* _TASK TO COMPLETE_
Reproduce verbatim the line containing "1158x1200 pixels. At" and every line that follows it through the end of the entries below, omitting all pictures.

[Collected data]
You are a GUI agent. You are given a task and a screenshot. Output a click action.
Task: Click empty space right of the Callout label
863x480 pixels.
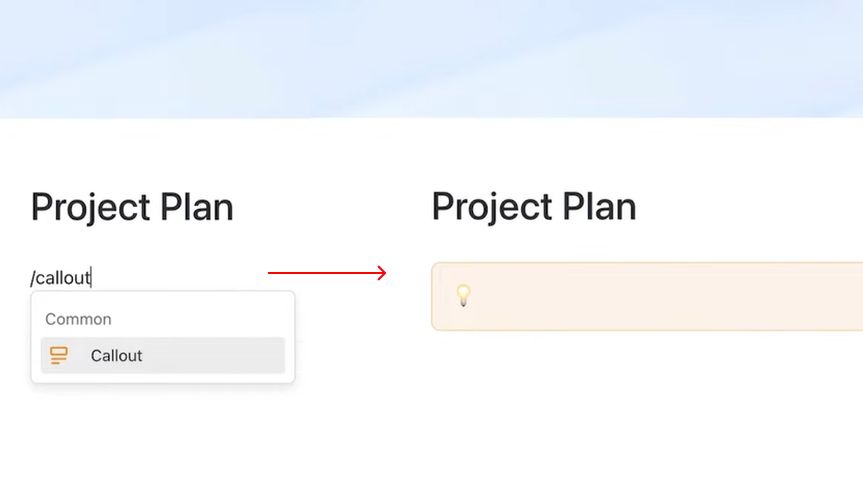[220, 355]
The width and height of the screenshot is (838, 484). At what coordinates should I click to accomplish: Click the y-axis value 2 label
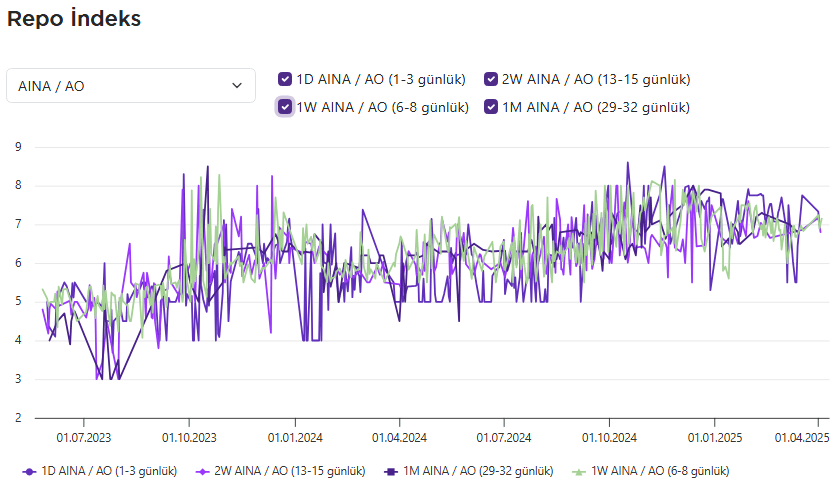pos(17,418)
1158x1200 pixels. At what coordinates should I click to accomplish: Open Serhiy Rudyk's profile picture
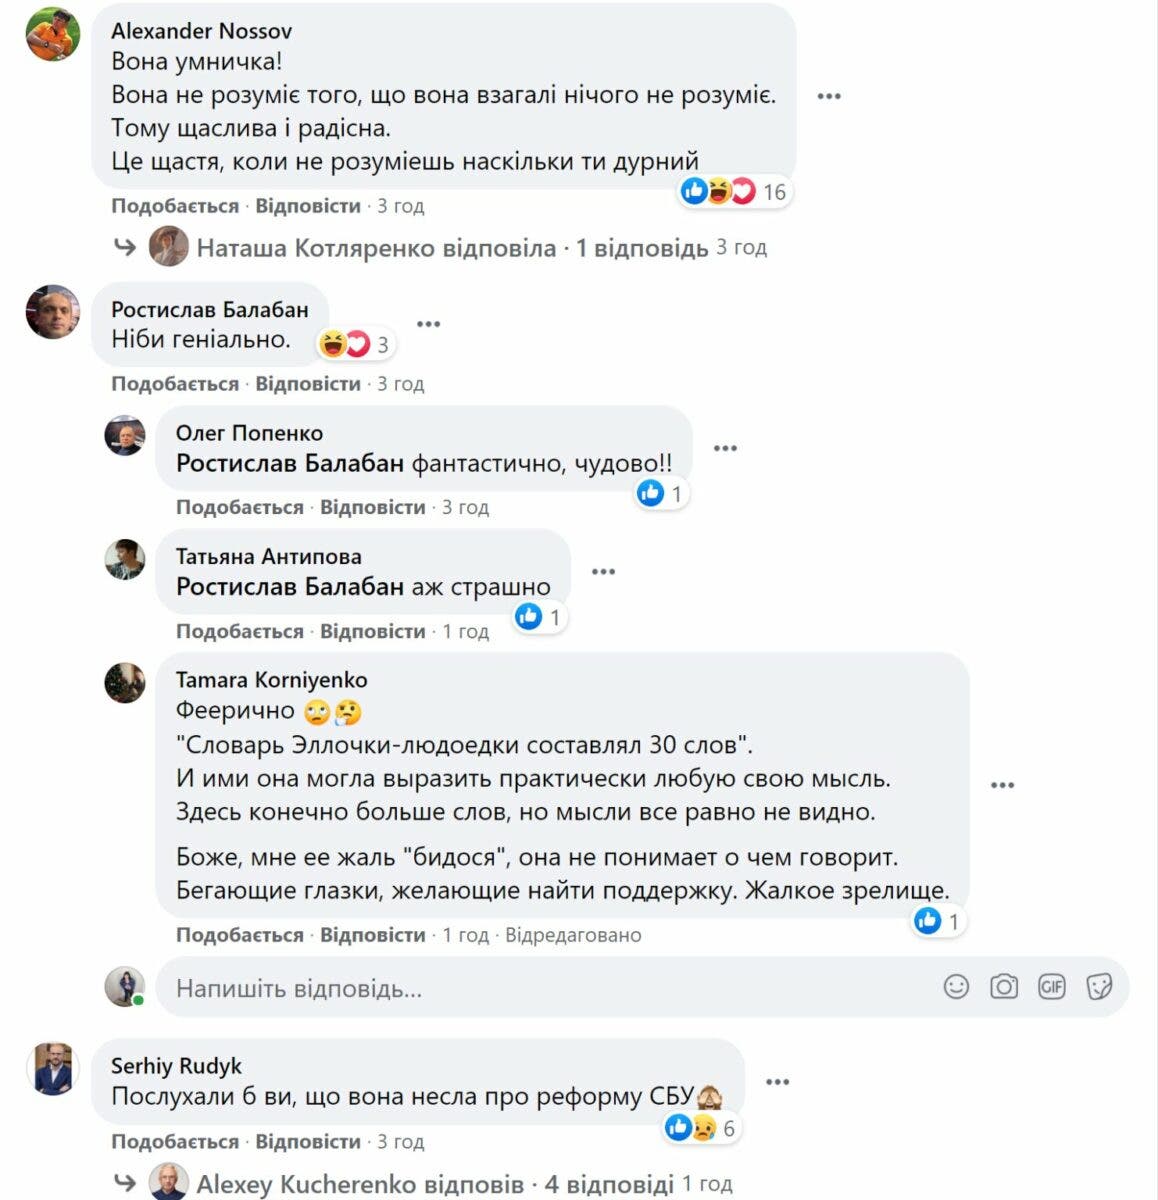52,1068
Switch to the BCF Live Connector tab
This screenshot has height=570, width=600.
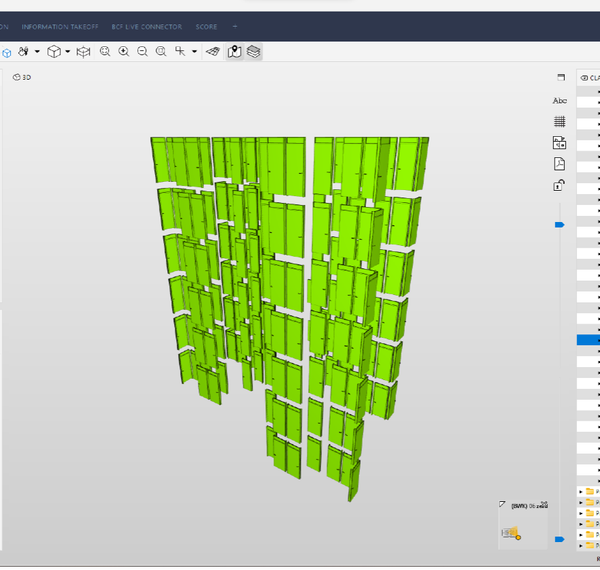(x=148, y=26)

* _SOLUTION TO THE EXERCISE_
1158x1200 pixels. At what coordinates should I click to accomplish: Open Serhiy Rudyk's profile picture
52,1068
Switch to the BCF Live Connector tab
This screenshot has height=570, width=600.
(x=148, y=26)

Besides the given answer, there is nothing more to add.